A backtest of some simplified turtle trading rules found that it didn’t do well over the past 20 years, over 4322 trades. It had a winning rate of 36.83%, an annual return of -0.38%, and a max drawdown of more than 95%!

Rayner Teo, who ran the backtest, also tried a modified version that increased the number of markets to trade, reduced risk per trade, and increased the length of the breakout. In this backtest, the winning rate was 41%, annual return 32%, and maximum drawdown -42%. In this case, the entry was a breakout above the 200-day high (instead of 20-day), a stop loss of 2 ATR from the entry price, a trailing stop loss of the 10 day low, and risk management reduced to 1% of the account from 2%. Of course, reverse the numbers for short trades.

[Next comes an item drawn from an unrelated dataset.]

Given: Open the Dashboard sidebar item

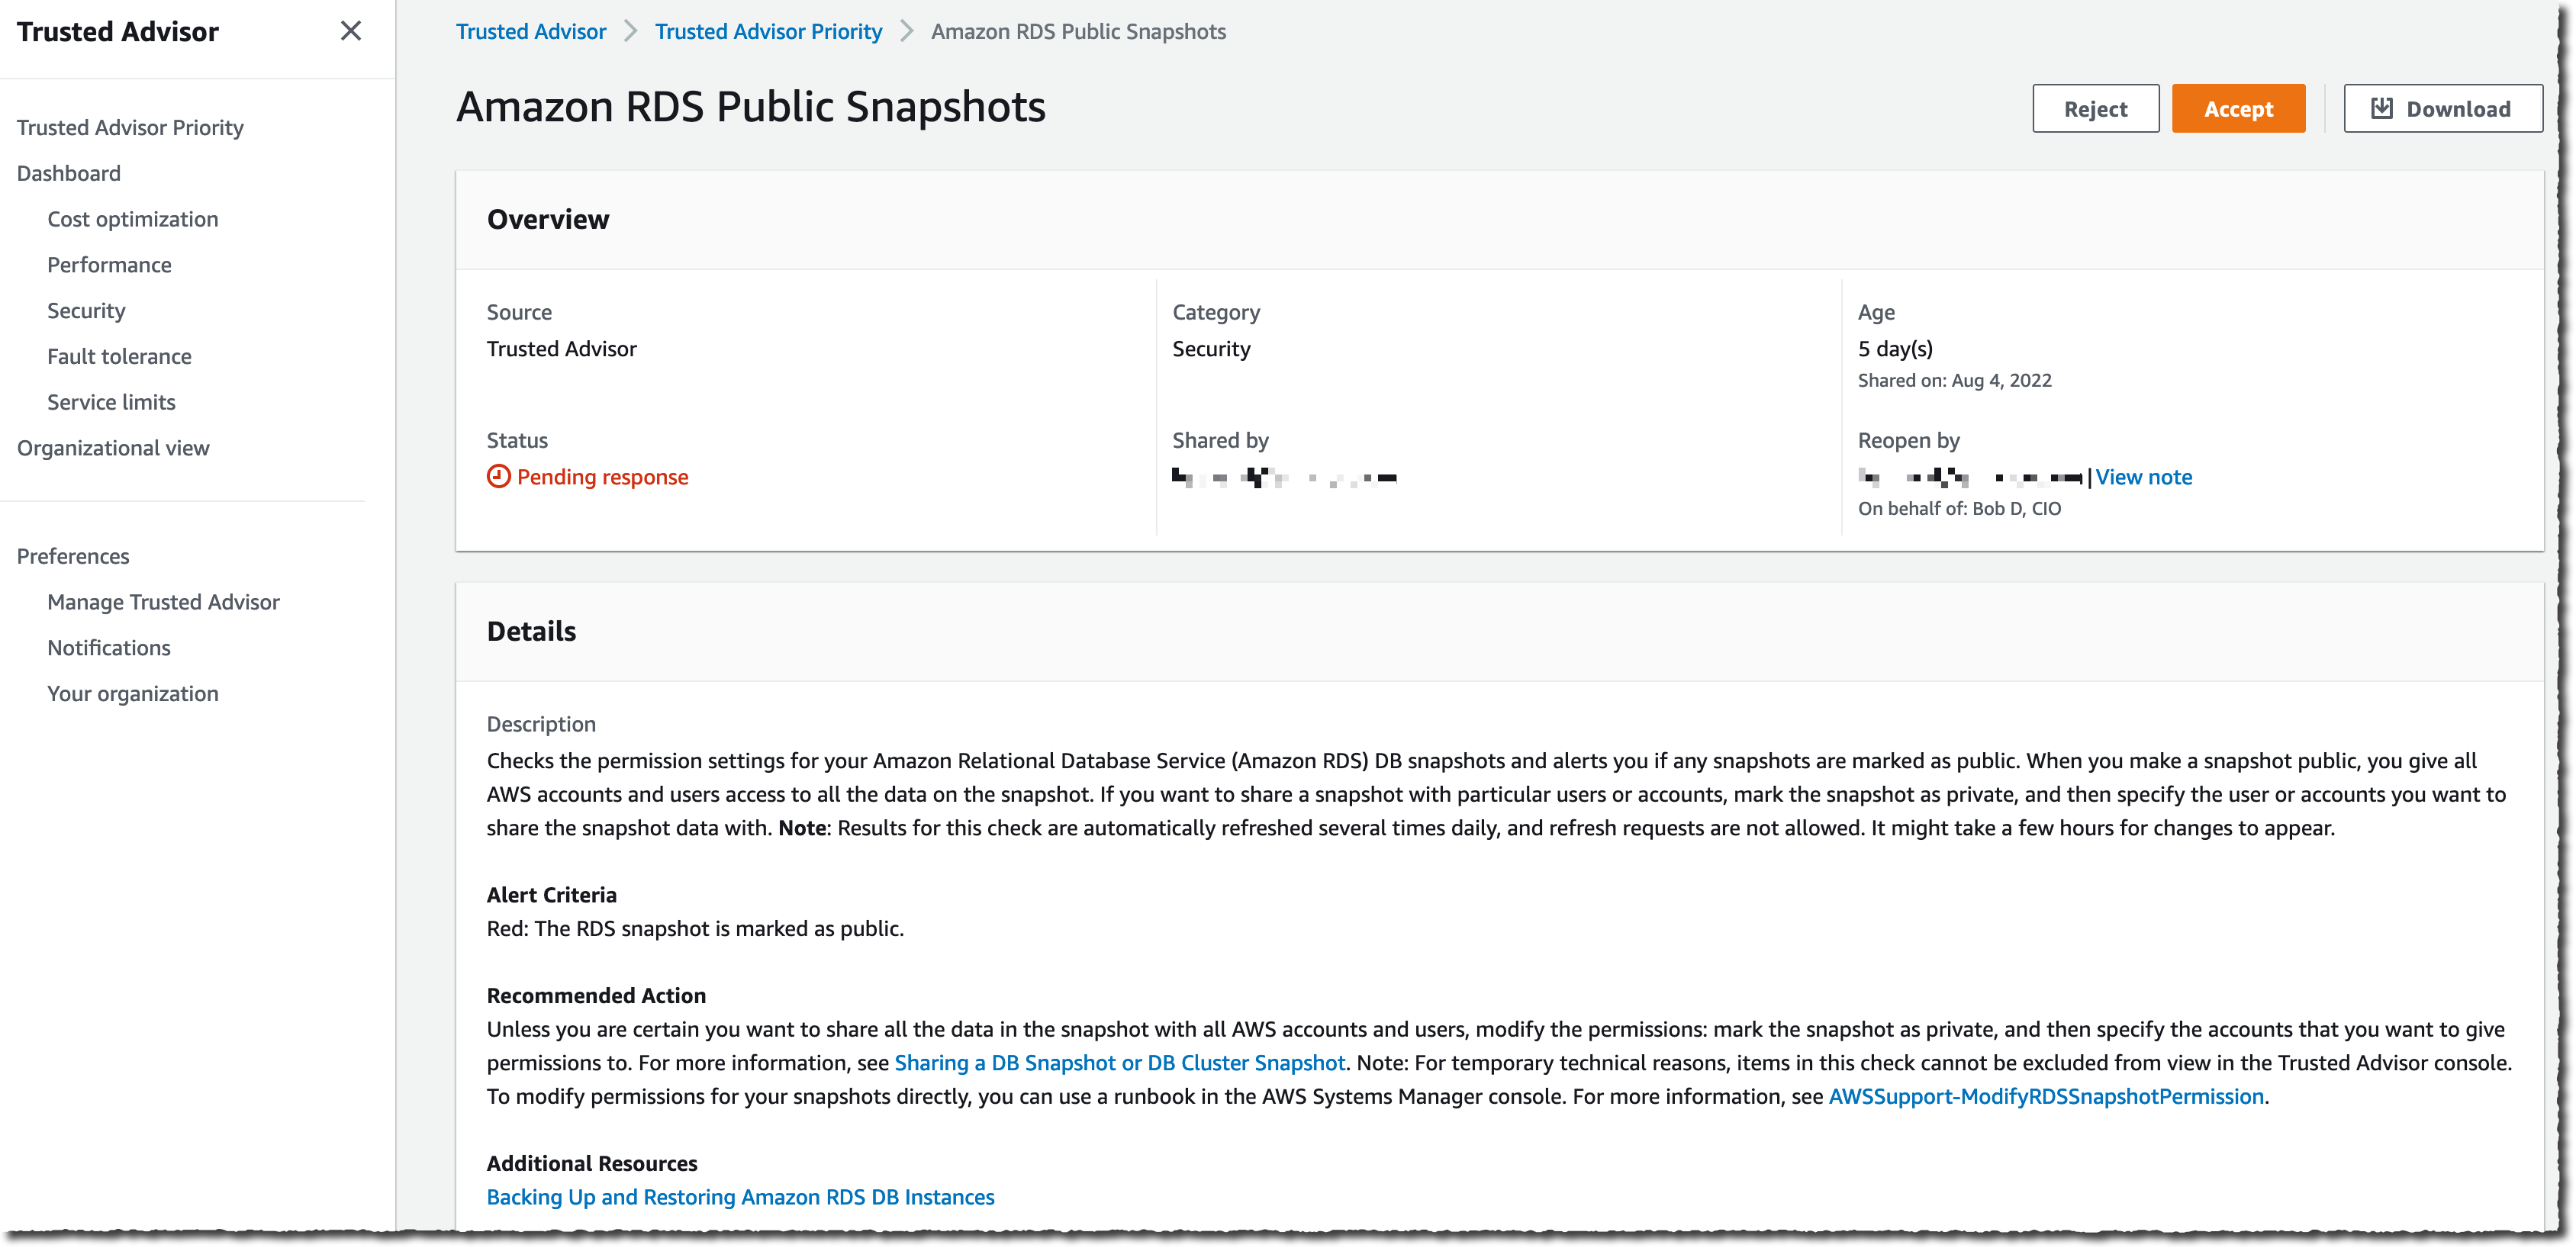Looking at the screenshot, I should [69, 173].
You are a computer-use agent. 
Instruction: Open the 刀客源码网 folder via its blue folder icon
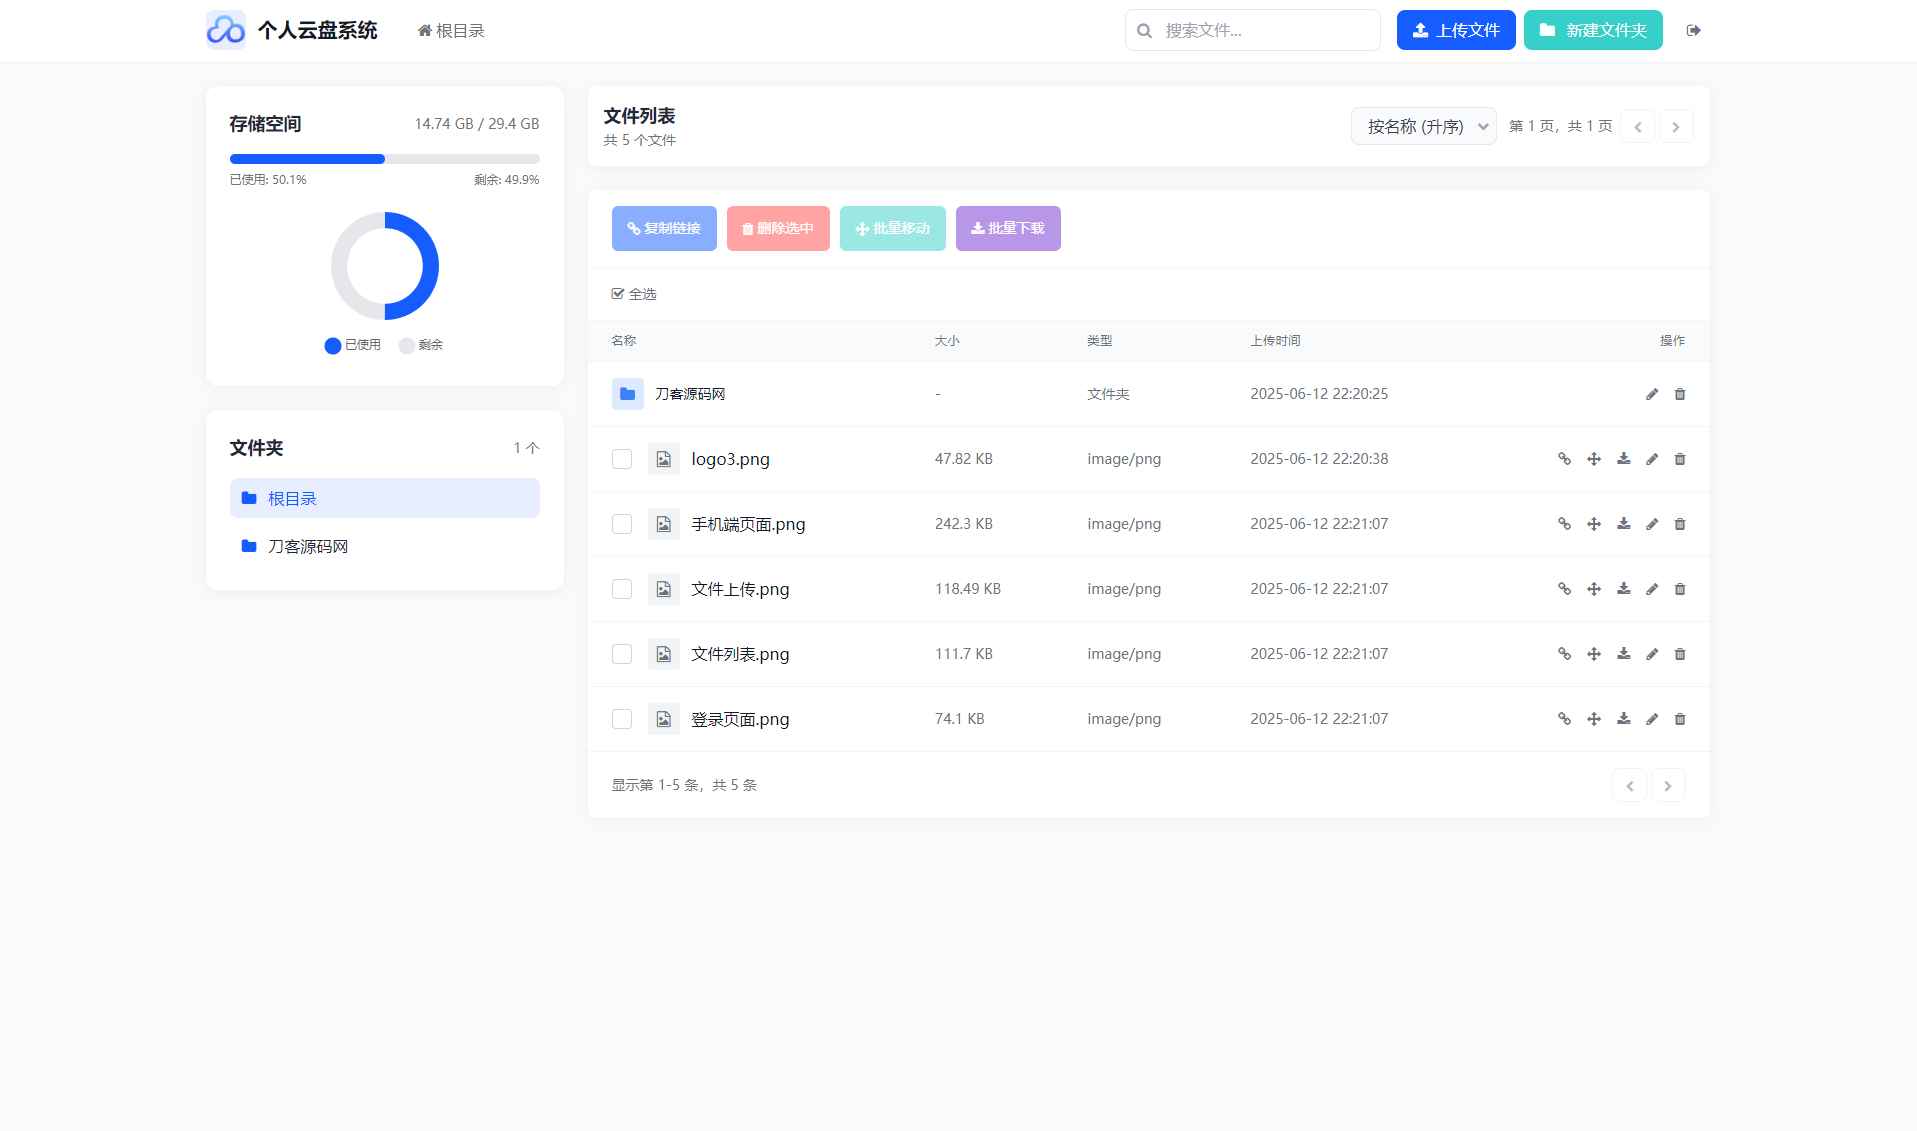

Teo offers the following three lessons from his analysis:

  1. Understand the logic and concept behind your trading strategy. Based on this you can develop multiple trading strategies and diversify your risk. Understand it well enough that you don’t abandon it when a drawdown comes.
  2. Manage your risk. In a modified backtest of the modified turtle strategy he analyzed he increased max risk to 4%. In this case he saw an annual return of 76% but a maximum drawdown of 96%. You can’t recover from that! You blew up!
  3. Adapt to changing market conditions. I don’t see this as an implication of his analysis but rather a meta-principle that a particular trading strategy won’t work all the time. I’ve been trying the options wheel with a lot of success lately but if we get into a grinding bear market, it won’t work well.

How can I use this?

I’m thinking about how to work this into my trading. I want to enter and exit trades based on indicators not on feelings. The DC has the benefit of being simple. But it needs to be used alongside key practices around diversification, position sizing/risk management, and which trades to do in which situation. That’s an analysis for another day.